Extracts from Daniel Defoe’s Account of London

Selected by Pat Rogers
Introduction and Contents

The City

Supposing now, the whole body of this vast building to be considered as one city, London, and not concerning myself or the reader with the distinction of its several jurisdictions; we shall then observe it only as divided into three, viz. the city, the Court, and the out-parts.

The city is the center of its commerce and wealth.

The Court of its gallantry and splendor.

The out-parts of its numbers and mechanicks; and in all these, no city in the world can equal it.

Between the Court and city, there is a constant communication of business to that degree, that nothing in the world can come up to it.

As the city is the center of business; there is the Custom-house, an article, which, as it brings in an immense revenue to the publick, so it cannot be removed from its place, all the vast import and export of goods being, of necessity, made there; nor can the merchants be removed, the river not admitting the ships to come any farther.

Here, also, is the Excise Office, the Navy Office, the Bank, and almost all the offices where those vast funds are fixed, in which so great a part of the nation are concerned, and on the security of which so many millions are advanced.

Here are the South Sea Company, the East India Company, the Bank, the African Company, &c. whose stocks support that prodigious paper commerce, called Stock-Jobbing; a trade, which once bewitched the nation almost to its ruin, and which, tho’ reduced very much, and recovered from that terrible infatuation which once overspread the whole body of the people, yet is still a negotiation, which is so vast in its extent, that almost all the men of substance in England are more or less concerned in it, and the property of which is so very often alienated, that even the tax upon the transfers of stock, tho’ but five shillings for each transfer, brings many thousand pounds a year to the government; and some have said, that there is not less than a hundred millions of stock transferred forward or backward from one hand to another every year, and this is one thing which makes such a constant daily intercourse between the Court part of the town, and the city; and this is given as one of the principal causes of the prodigious conflux of the nobility and gentry from all parts of England to London, more than ever was known in former years, viz.

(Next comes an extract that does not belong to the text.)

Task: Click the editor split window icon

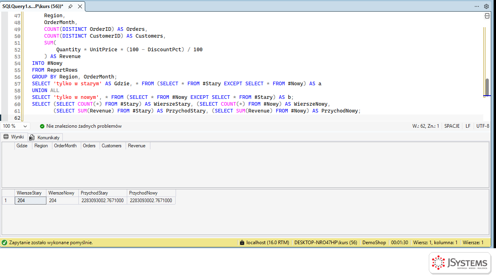Action: pyautogui.click(x=487, y=16)
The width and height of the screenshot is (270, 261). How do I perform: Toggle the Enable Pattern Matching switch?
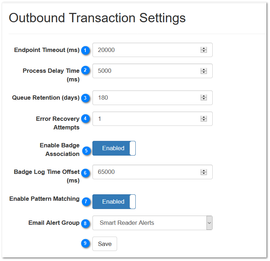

That many thousands of families are so deeply concerned in those stocks, and find it so absolutely necessary to be at hand to take the advantage of buying and selling, as the sudden rise or fall of the price directs, and the loss they often sustain by their ignorance of things when absent, and the knavery of brokers and others, whom, in their absence, they are bound to trust, that they find themselves obliged to come up and live constantly here, or at least, most part of the year.

This is the reason why, notwithstanding the encrease of new buildings, and the addition of new cities, as they may be called, every year to the old, yet a house is no sooner built, but ’tis tenanted and inhabited, and every part is crouded with people, and that not only in the town, but in all the towns and villages round, as shall be taken notice of in its place.

But let the citizens and inhabitants of London know, and it may be worth the reflection of some of the landlords, and builders especially, that if peace continues, and the publick affairs continue in honest and upright management, there is a time coming, at least the nation hopes for it, when the publick debts being reduced and paid off, the funds or taxes on which they are established, may cease, and so fifty or sixty millions of the stocks, which are now the solid bottom of the South-Sea Company, East-India Company, Bank, &c. will cease, and be no more; by which the reason of this conflux of people being removed, they will of course, and by the nature of the thing, return again to their country seats, to avoid the expensive living at London, as they did come up hither to share the extravagant gain of their former business here.

What will be the condition of this overgrown city in such a case, I must leave to time; but all those who know the temporary constitution of our funds, know this, 1. That even, if they are to spin out their own length, all those funds which were given for thirty-two years, have already run out one third, and some of them almost half the time, and that the rest will soon be gone: 2. That as in two years more, the Government which receives six per cent, and pays but five, and will then pay but four per cent, interest, will be able every year to be paying off and lessening the publick debt, ’till, in time, ’tis to be hoped, all our taxes may cease, and the ordinary revenue may, as it always used to do, again supply the ordinary expence of the government.

Then, I say, will be a time to expect the vast concourse of people to London, will separate again and disperse as naturally, as they have now crouded hither: What will be the fate then of all the fine buildings in the out parts, in such a case, let any one judge.